Detecting immigration by using multilocus genotypes

Abstract

Immigration is an important force shaping the social structure, evolution, and genetics of populations. A statistical method is presented that uses multilocus genotypes to identify individuals who are immigrants, or have recent immigrant ancestry. The method is appropriate for use with allozymes, microsatellites, or restriction fragment length polymorphisms (RFLPs) and assumes linkage equilibrium among loci. Potential applications include studies of dispersal among natural populations of animals and plants, human evolutionary studies, and typing zoo animals of unknown origin (for use in captive breeding programs).
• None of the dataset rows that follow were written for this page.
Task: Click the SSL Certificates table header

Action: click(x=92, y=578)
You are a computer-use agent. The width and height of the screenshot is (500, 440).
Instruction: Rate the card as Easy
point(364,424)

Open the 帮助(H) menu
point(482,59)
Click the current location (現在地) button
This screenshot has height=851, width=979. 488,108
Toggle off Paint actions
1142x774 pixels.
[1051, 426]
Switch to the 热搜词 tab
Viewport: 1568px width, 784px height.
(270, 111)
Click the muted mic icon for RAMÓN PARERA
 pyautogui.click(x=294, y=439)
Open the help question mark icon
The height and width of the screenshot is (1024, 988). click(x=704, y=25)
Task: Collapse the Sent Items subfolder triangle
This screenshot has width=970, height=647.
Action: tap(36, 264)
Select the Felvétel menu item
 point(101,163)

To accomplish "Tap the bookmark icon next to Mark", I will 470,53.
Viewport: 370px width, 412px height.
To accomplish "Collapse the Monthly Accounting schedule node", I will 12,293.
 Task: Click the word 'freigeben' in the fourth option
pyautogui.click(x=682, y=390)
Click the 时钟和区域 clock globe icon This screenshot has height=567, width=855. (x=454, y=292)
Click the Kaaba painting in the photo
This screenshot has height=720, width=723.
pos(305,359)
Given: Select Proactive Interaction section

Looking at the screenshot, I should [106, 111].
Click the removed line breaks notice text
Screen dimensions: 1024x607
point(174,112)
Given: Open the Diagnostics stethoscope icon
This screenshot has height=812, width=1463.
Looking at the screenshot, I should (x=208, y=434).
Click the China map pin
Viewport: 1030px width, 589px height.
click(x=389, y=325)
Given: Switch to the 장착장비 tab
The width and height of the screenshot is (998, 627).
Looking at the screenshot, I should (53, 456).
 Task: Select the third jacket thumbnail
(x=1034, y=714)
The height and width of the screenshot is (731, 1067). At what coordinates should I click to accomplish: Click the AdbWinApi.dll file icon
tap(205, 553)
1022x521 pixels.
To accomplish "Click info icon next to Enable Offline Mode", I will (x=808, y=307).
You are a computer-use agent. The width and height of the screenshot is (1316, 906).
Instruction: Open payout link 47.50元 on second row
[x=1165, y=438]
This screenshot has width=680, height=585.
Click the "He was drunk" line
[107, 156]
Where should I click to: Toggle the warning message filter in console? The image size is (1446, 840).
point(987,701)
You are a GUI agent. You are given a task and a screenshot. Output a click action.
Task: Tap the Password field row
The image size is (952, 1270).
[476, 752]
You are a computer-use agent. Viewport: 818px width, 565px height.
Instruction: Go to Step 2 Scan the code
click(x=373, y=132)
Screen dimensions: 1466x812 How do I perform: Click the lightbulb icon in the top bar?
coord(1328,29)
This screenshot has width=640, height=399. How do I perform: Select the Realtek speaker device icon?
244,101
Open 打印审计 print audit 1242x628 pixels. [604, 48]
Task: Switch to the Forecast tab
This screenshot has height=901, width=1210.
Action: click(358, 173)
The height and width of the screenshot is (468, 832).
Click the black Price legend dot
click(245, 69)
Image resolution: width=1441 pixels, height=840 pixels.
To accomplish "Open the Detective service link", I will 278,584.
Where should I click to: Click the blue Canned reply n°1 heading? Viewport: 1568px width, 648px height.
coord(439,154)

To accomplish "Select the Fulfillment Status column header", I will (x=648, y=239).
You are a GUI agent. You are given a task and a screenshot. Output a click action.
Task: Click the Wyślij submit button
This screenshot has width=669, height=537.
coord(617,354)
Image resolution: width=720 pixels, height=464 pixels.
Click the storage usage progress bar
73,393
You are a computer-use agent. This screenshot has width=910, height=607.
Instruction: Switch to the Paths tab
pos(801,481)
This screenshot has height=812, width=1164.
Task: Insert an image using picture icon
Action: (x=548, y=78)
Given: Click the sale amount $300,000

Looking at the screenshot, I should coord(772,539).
The method is illustrated by analyzing RFLP genotypes in samples of humans from Australian, Japanese, New Guinean, and Senegalese populations. The test has power to detect immigrant ancestors, for these data, up to two generations in the past even though the overall differentiation of allele frequencies among populations is low.

Figure 1

Illustration of Monte Carlo method for examining significance of test statistic ln Λ for comparison of Australian (sample) and New Guinean (potential source) populations. Histogram of 1,000 values of the ln-probability difference generated by simulating genotypes given the allele counts observed for the Australian (sample) population. A total of 72 markers, for which the individual Australian 1 has been typed, were used to generate the distribution. See Eqs. 23–25. The critical region for the test statistic (α = 0.05) is that portion of the distribution to the left of the arrow. The posterior probability ratio (ln Λ = −2.76) for the individual Australian 1 is indicated by an asterisk.

Figure 2

Histograms indicating the power of the immigration tests for two cases. (a) The hypothesis that an Australian individual is an immigrant (d = 0) from New Guinea is considered. The shaded columns represent the distribution of ln Λ generated given the alleles observed for the Australian sample, while the unshaded columns represent the distribution of ln Λ generated given the alleles observed for the New Guinean sample. (b) The hypothesis that one parent of an Australian individual was an immigrant (d = 1) from New Guinea is considered. The shaded columns represent the distribution of ln Λ generated given the alleles observed for the Australian sample, while the unshaded columns represent the distribution of ln Λ generated given the alleles observed for the Australian and New Guinean samples and assuming that the individual received one allele at each locus from each population.